Latency Budgets From First Principles

When a page feels slow, users rarely care which layer lost the time. They only feel the total. That is why I like latency budgets: they force every subsystem to spend from the same finite envelope.

A minimalist latency trace with phases for request, compute, and render.
A hand-made trace image rendered through Astro's responsive image pipeline.

Suppose we want the median interaction to stay under 120 ms. A rough decomposition might look like this:

PhaseTarget
Network request35 ms
Backend compute30 ms
Data shaping20 ms
Rendering35 ms

The point is not that these numbers are perfect. The point is that once the budget exists, every optimization can be evaluated against a shared target instead of a vague wish to “make it faster.”
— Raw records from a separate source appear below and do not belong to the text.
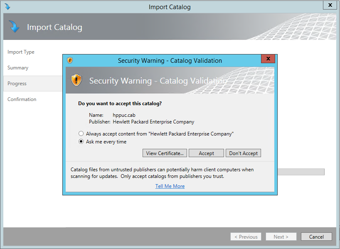Open the Tell Me More link
The height and width of the screenshot is (249, 340).
[170, 186]
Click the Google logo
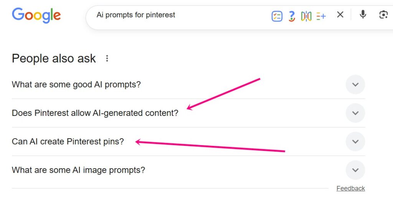Viewport: 393px width, 200px height. pyautogui.click(x=36, y=15)
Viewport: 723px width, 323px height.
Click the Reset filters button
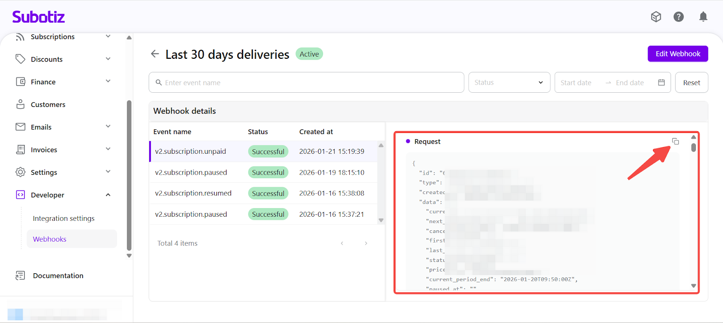pyautogui.click(x=691, y=83)

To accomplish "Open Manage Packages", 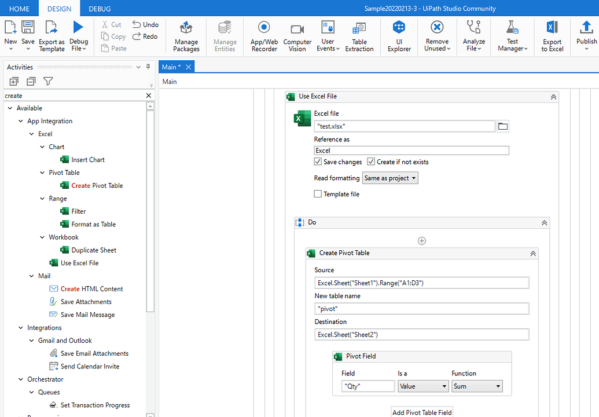I will coord(186,36).
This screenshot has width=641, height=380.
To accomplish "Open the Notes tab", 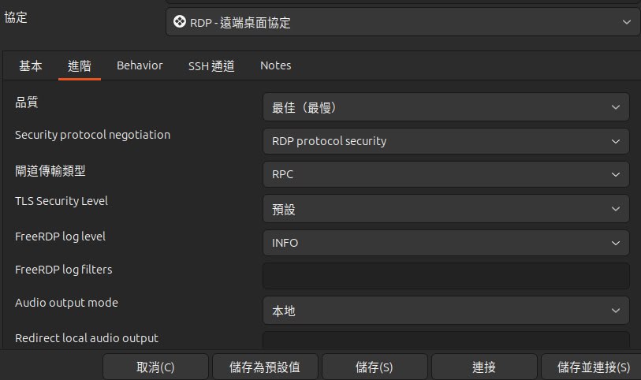I will click(x=276, y=66).
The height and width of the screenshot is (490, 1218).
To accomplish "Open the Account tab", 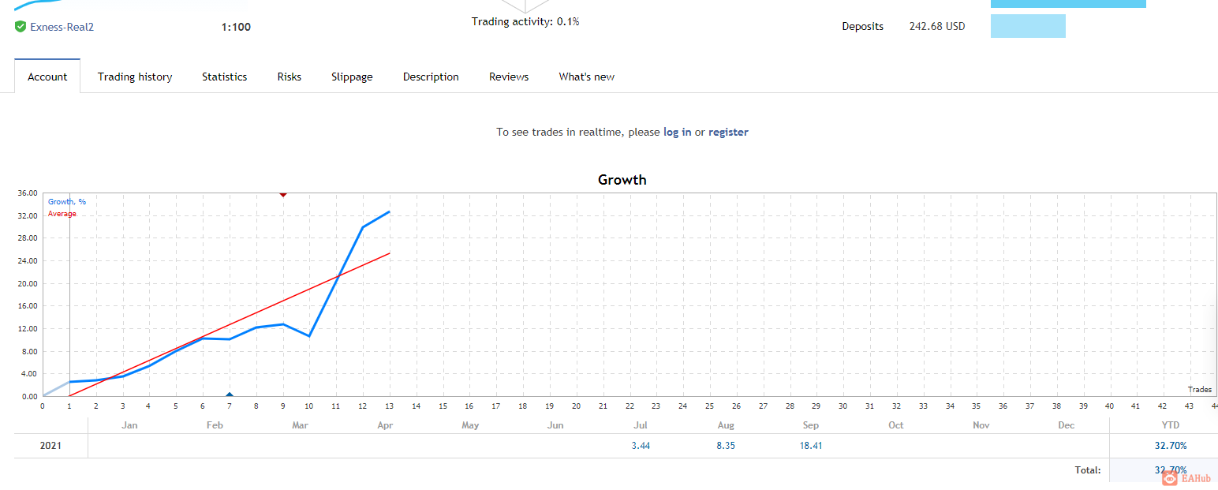I will coord(47,77).
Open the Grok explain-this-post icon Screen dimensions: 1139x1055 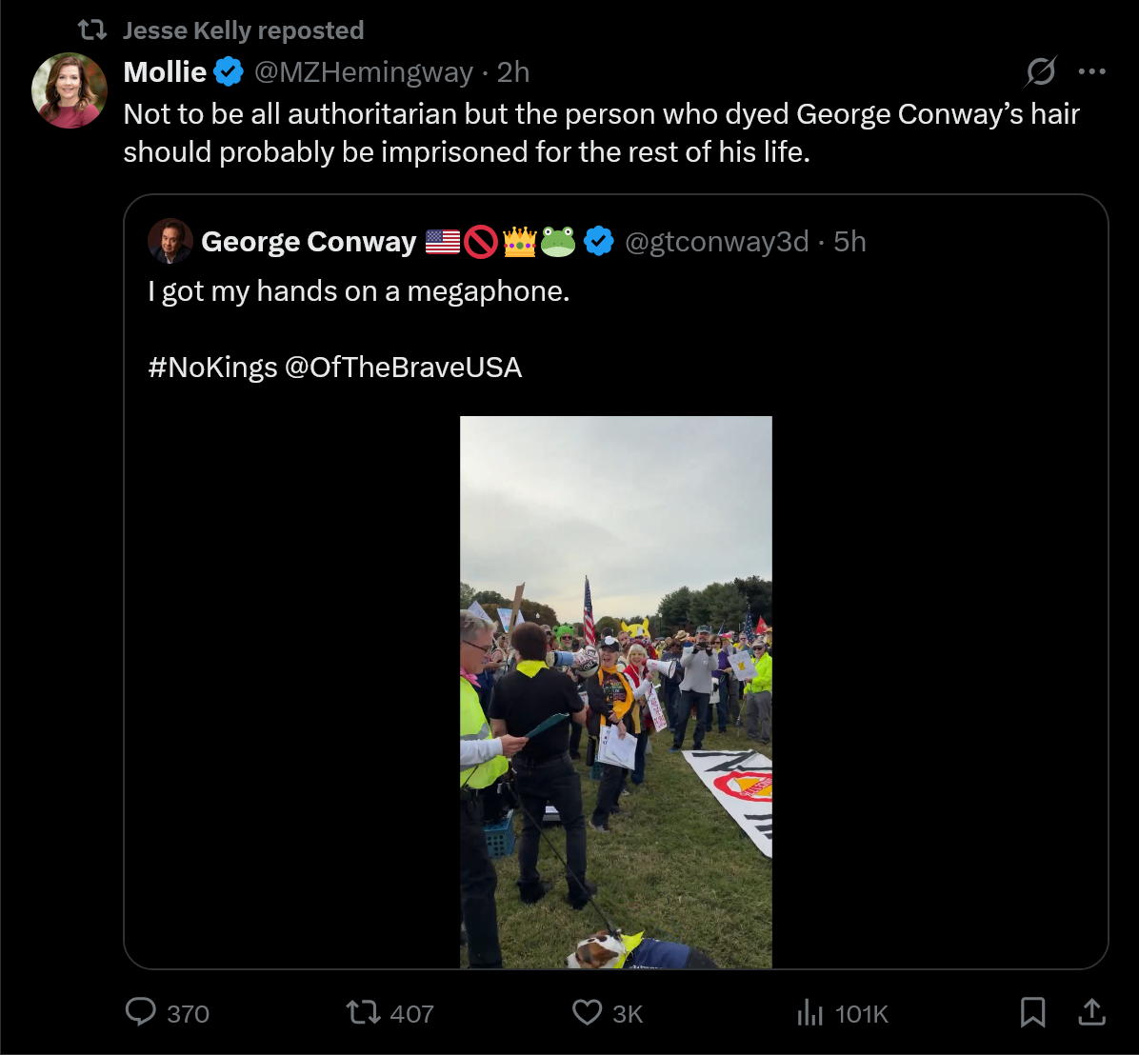point(1041,71)
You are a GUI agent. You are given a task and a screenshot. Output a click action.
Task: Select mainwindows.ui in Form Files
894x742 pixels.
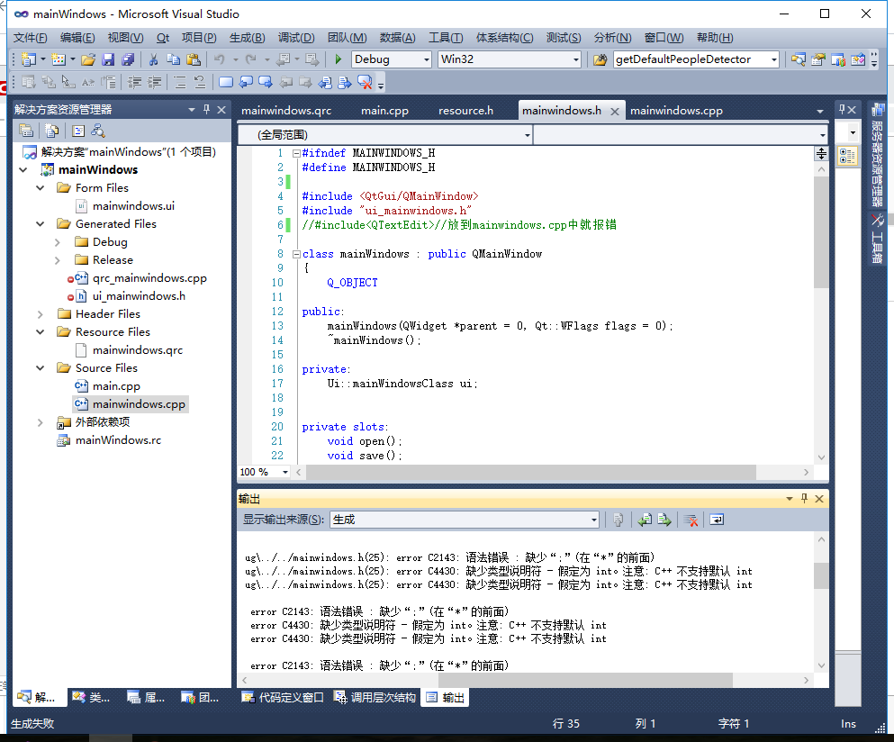click(133, 206)
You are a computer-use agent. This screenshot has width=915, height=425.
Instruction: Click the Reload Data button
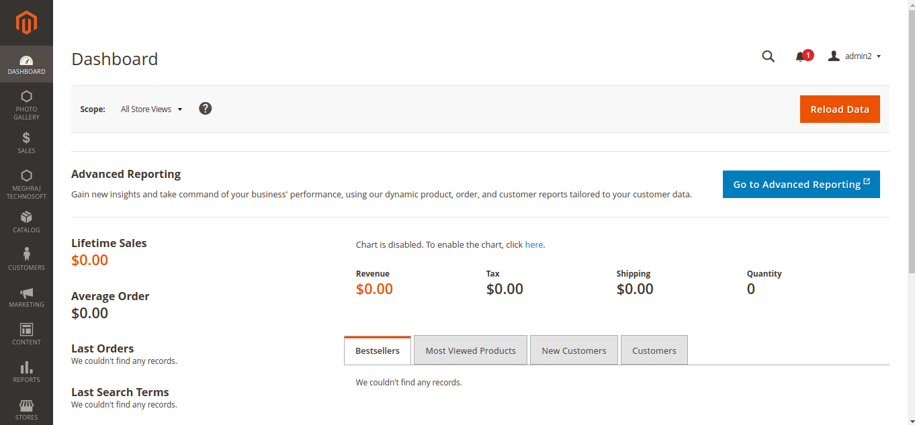pos(840,109)
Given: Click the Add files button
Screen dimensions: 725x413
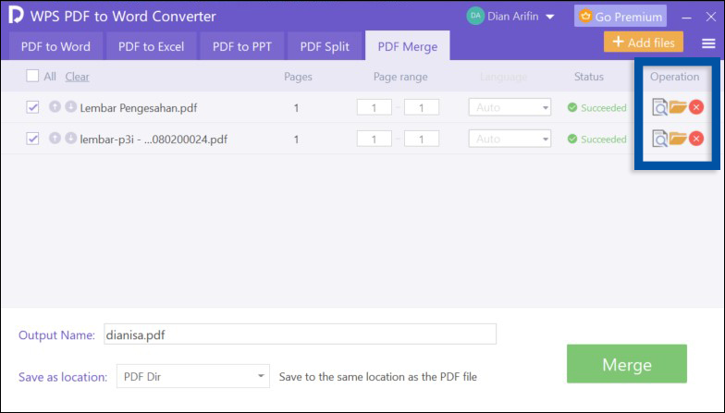Looking at the screenshot, I should tap(644, 43).
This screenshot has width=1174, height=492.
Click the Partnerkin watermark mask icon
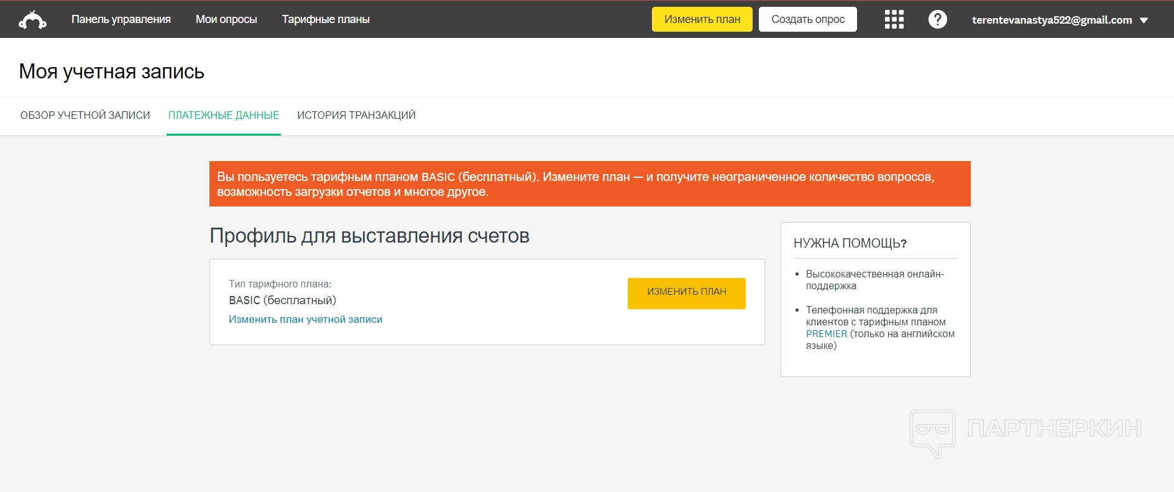(x=932, y=432)
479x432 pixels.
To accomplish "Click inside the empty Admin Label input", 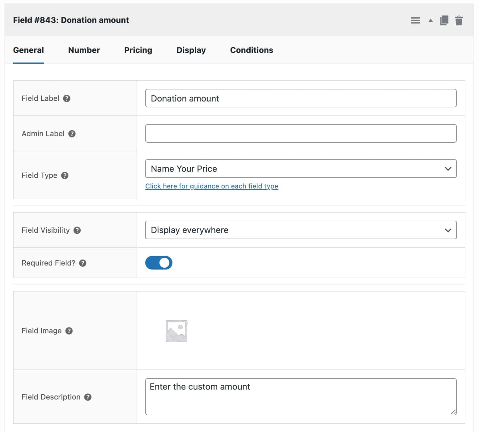I will pos(301,133).
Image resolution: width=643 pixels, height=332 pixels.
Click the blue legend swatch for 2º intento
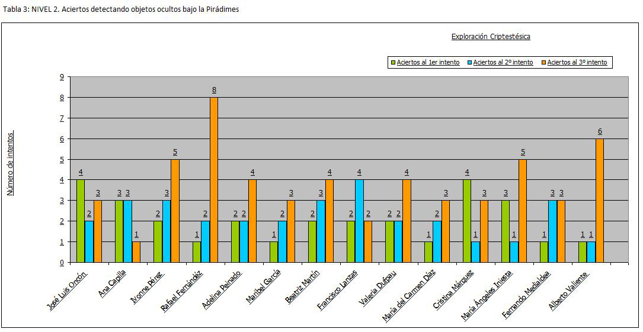tap(469, 62)
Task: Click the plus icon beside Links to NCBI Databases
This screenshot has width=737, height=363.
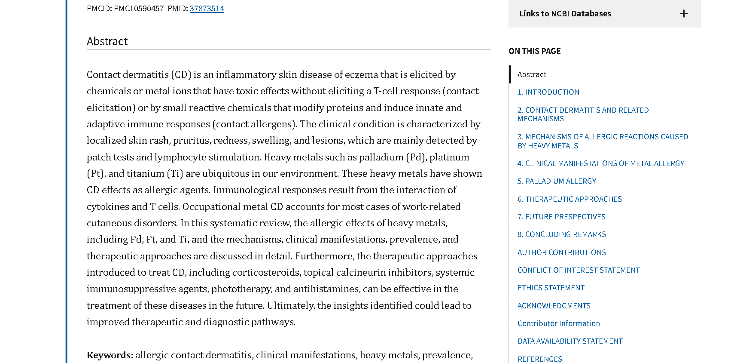Action: [684, 14]
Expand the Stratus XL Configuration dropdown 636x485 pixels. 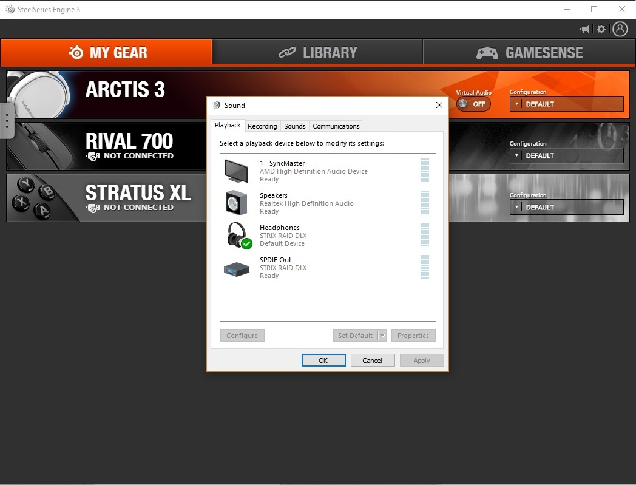tap(566, 207)
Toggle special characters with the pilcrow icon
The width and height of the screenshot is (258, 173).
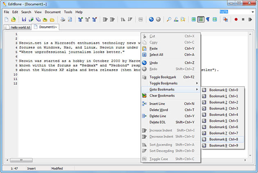(x=208, y=19)
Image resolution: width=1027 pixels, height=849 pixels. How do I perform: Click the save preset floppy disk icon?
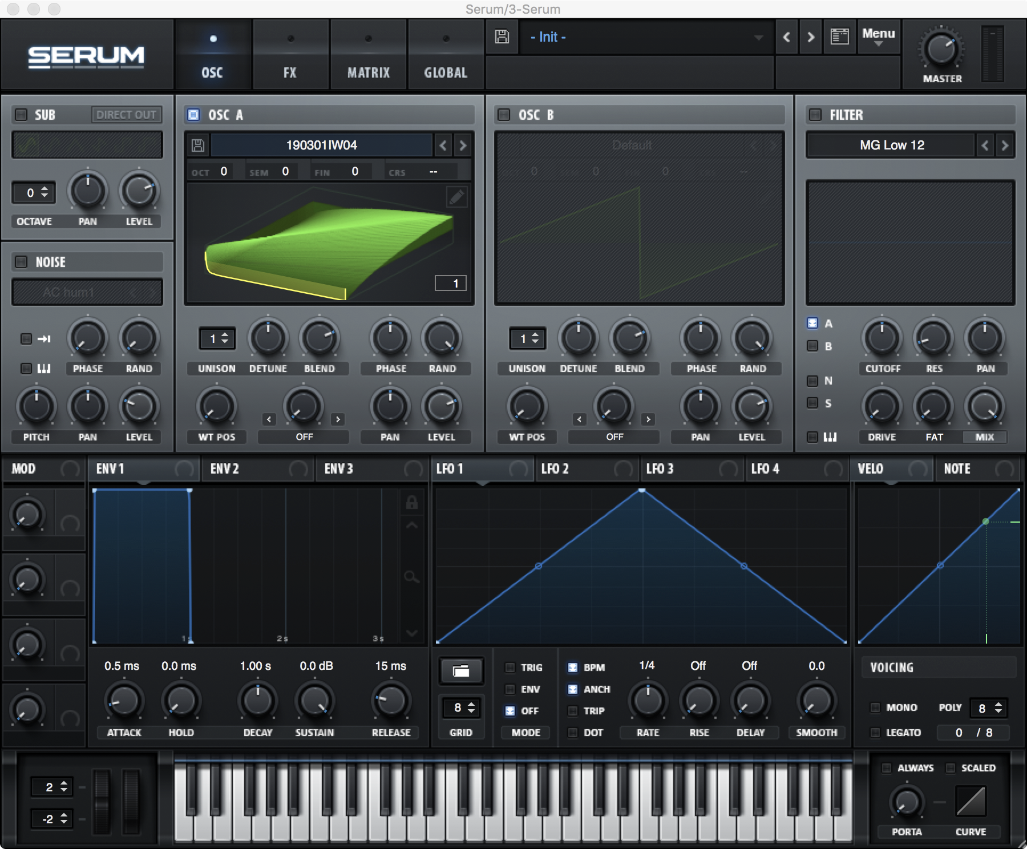(502, 37)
Here is a tiny benchmark harness that captures the same mindset:

package main

import (
  "fmt"
  "time"
)

func measure(name string, f func()) {
  started := time.Now()
  f()
  fmt.Printf("%s took %s\n", name, time.Since(started))
}

func main() {
  measure("render", func() {
    time.Sleep(18 * time.Millisecond)
  })
}

This kind of harness is not meant to replace production tracing. It exists to answer a smaller question early: is this approach even in the right order of magnitude?

My rule of thumb is simple:

  1. Budget the full path.
  2. Measure the largest term.
  3. Remove whole classes of work before tuning the remaining pieces.

That third step is where most of the leverage hides. A cache hit is better than a faster query. A precomputed index is better than a clever scan. A smaller payload is better than a more heroic parser.